And that never plays well in Des Moines.

Sunday, October 19, 2008

The Law of Unintended Consequences

General Colin Powell came out and announced that he was supporting Barack Obama for President. This announcement sent shockwaves through the political world because it was presumed that Powell would back John McCain. Personally, I wasn't all that surprised by it because Powell has never really been a Republican stallwart, even though he served under George W. Bush as Secretary of State. Say what you will about him, he wasn't really all that Republican.

But here's something interesting to note, if you haven't already. Remember a couple of years ago when the Left was screaming for Powell's head because he "lied" before the UN about the WMDs in Iraq? I remember seeing his name among those who would be prosecuted for war crimes in more than a few Leftist delusional rants. It wasn't so long ago that they were questioning his honor and patriotism for going along with the "failed Bush strategy."
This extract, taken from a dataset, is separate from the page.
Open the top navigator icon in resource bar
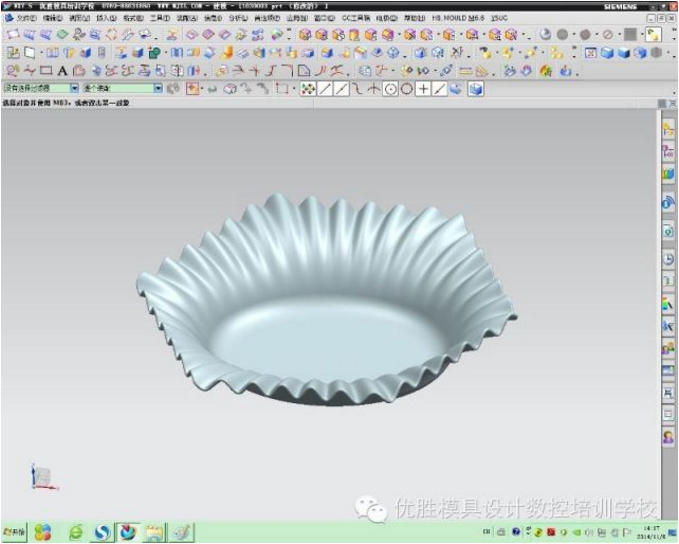The height and width of the screenshot is (544, 679). [x=668, y=130]
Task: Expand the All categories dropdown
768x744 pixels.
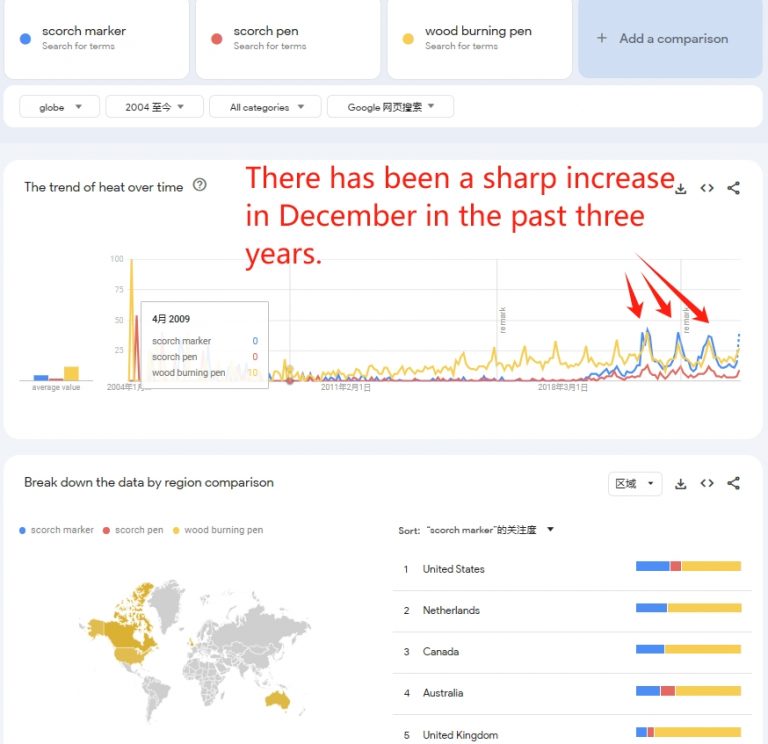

Apparently, that's all been washed away because Powell backed Obama.

Not so fast, Lefties. You've made a cottage industry out of bashing Bush for his alleged ineptitude in Iraq and blamed Powell for being in on it. By patting him on the back for endorsing Obama, you have pretty much signed off on the Bush Doctrine as practiced in Iraq. And let's not overlook the fact that Obama himself has said there would not be an immediate withdrawal of troops from Iraq if he's elected President. Therefore, there are going to be plenty of opportunities for you newly-minted neocons to step up and serve your country.

After all, aren't you the same folks who tell conservatives who back the war in Iraq to enlist?

Thursday, October 16, 2008

Second Thoughts on the Last Presidential Debate

With the final Presidential debate of this election over, it's time to wrap up this series of blog posts about them.

- The media said John McCain needed a "game-changer" in this debate to try to erase the deficit in the polls, but I don't buy that. As I've stated before, McCain has won his previous two debates and Sarah Palin won hers. With Barack Obama not being known this election year as a finisher and with the scandals swirling around him, Obama needed the "game-changer" because he wasn't putting McCain away with what he was doing. Sure, some polls have Obama ahead by double digits, but I don't think those polls are as accurate as some think they are. Obama needed a win last night to give credence to the polls his supporters cling to as proof that the election is over.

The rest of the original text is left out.